- The simplest approach to resolve a collision is linear probing. In this technique, if a value is already stored at a location generated by h(k), it means collision occurred then we do a sequential search to find the empty location.
- Here the idea is to place a value in the next available position. Because in this approach searches are performed sequentially so it’s known as linear probing.
- Here array or hash table is considered circular because when the last slot reached an empty location not found then the search proceeds to the first location of the array.

**Clustering is a major drawback of linear probing.**

Below is a hash function that calculates the next location. If the location is empty then store value otherwise find the next location.

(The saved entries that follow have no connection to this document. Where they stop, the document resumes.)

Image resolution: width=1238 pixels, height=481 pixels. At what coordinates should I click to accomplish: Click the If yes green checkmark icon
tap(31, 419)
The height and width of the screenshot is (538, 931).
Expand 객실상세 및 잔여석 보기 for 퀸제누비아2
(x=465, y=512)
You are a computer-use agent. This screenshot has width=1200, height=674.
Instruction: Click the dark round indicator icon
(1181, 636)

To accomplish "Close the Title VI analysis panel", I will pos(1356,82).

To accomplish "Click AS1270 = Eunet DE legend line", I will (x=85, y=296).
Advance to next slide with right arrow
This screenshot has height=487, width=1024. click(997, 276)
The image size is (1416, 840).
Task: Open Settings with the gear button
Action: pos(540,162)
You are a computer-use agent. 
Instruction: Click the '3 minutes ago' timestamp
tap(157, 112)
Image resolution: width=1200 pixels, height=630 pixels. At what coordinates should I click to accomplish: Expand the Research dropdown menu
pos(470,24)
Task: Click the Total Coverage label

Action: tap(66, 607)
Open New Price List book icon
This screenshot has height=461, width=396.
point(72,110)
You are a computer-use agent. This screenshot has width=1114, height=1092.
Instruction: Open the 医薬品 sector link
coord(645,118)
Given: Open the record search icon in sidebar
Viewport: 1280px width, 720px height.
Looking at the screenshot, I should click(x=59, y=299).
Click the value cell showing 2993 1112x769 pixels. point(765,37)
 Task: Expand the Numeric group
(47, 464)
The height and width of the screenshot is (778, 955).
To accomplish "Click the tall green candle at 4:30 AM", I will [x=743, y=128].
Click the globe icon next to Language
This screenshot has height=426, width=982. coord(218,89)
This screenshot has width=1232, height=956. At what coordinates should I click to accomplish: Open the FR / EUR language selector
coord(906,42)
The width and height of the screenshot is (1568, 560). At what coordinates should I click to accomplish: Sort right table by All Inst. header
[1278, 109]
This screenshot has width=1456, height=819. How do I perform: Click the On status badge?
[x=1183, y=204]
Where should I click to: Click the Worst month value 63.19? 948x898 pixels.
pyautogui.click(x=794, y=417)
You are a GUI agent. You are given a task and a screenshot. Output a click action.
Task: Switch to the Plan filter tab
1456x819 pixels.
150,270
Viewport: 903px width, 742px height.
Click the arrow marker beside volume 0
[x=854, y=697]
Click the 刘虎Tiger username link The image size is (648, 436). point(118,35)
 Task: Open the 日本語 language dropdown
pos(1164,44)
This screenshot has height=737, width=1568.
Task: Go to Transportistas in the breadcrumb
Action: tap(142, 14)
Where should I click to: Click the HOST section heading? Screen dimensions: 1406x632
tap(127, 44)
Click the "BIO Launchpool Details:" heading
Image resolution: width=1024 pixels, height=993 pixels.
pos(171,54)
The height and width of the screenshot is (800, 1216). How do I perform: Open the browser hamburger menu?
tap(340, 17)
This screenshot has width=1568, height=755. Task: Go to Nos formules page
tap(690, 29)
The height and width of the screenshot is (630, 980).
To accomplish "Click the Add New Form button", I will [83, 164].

Following hash function is used to resolve the collision in:**h(k, i) = [h(k) + i] mod m**

Where

**m** = size of the hash table,**h(k) = (k mod m)**,**i** = the probe number that varies from **0 to m–1**.

Therefore, for a given key k, the first location is generated by **[h(k) + 0]** mod m, the first time i=0.

If the location is free, the value is stored at this location. If value successfully** stores** then probe count is 1 means location is founded on the first go.

If location is not free then second probe generates the address of the location given by **[h(k) + 1]mod m**.

Similarly, if the generated location is occupied, then subsequent probes generate the address as **[h(k) + 2]mod m**, **[h(k) + 3]mod m**, **[h(k) + 4]mod m**, **[h(k) + 5]mod m**, and so on, until a free location is found.

**Probes is a count to find the free location for each value to store in the hash table.**

## Linear Probing Example

Insert the following sequence of keys in the hash table

**{9, 7, 11, 13, 12, 8}**

Use linear probing technique for collision resolution

h(k, i) = [h(k) + i] mod m

h(k) = 2k + 5

m=10

**Solution**:

**Step 01**:

First Draw an empty hash table of Size 10.

The possible range of hash values will be [0, 9].

**Step 02:**

Insert the given keys one by one in the hash table.

First Key to be inserted in the hash table = 9.

h(k) = 2k + 5

h(9) = 2*9 + 5 = 23

h(k, i) = [h(k) + i] mod m

h(9, 0) = [23 + 0] mod 10 = 3

So, key 9 will be inserted at index 3 of the hash table

**Step 03:**

Next Key to be inserted in the hash table = 7.

h(k) = 2k + 5

h(7) = 2*7 + 5 = 19

h(k, i) = [h(k) + i] mod m

h(7, 0) = [19 + 0] mod 10 = 9

So, key 7 will be inserted at index 9 of the hash table

**Step 04:**

Next Key to be inserted in the hash table = 11.

h(k) = 2k + 5

h(11) = 2*11 + 5 = 27

h(k, i) = [h(k) + i] mod m

h(11, 0) = [27 + 0] mod 10 = 7

So, key 11 will be inserted at index 7 of the hash table

**Step 05:**

Next Key to be inserted in the hash table = 13.

h(k) = 2k + 5

h(13) = 2*13 + 5 = 31

h(k, i) = [h(k) + i] mod m

h(13, 0) = [31 + 0] mod 10 = 1

So, key 13 will be inserted at index 1 of the hash table

**Step 06:**

Next key to be inserted in the hash table = 12.

h(k) = 2k + 5

h(12) = 2*12 + 5 = 27

h(k, i) = [h(k) + i] mod m

h(12, 0) = [27 + 0] mod 10 = 7

Here Collision has occurred because **index 7** is already filled.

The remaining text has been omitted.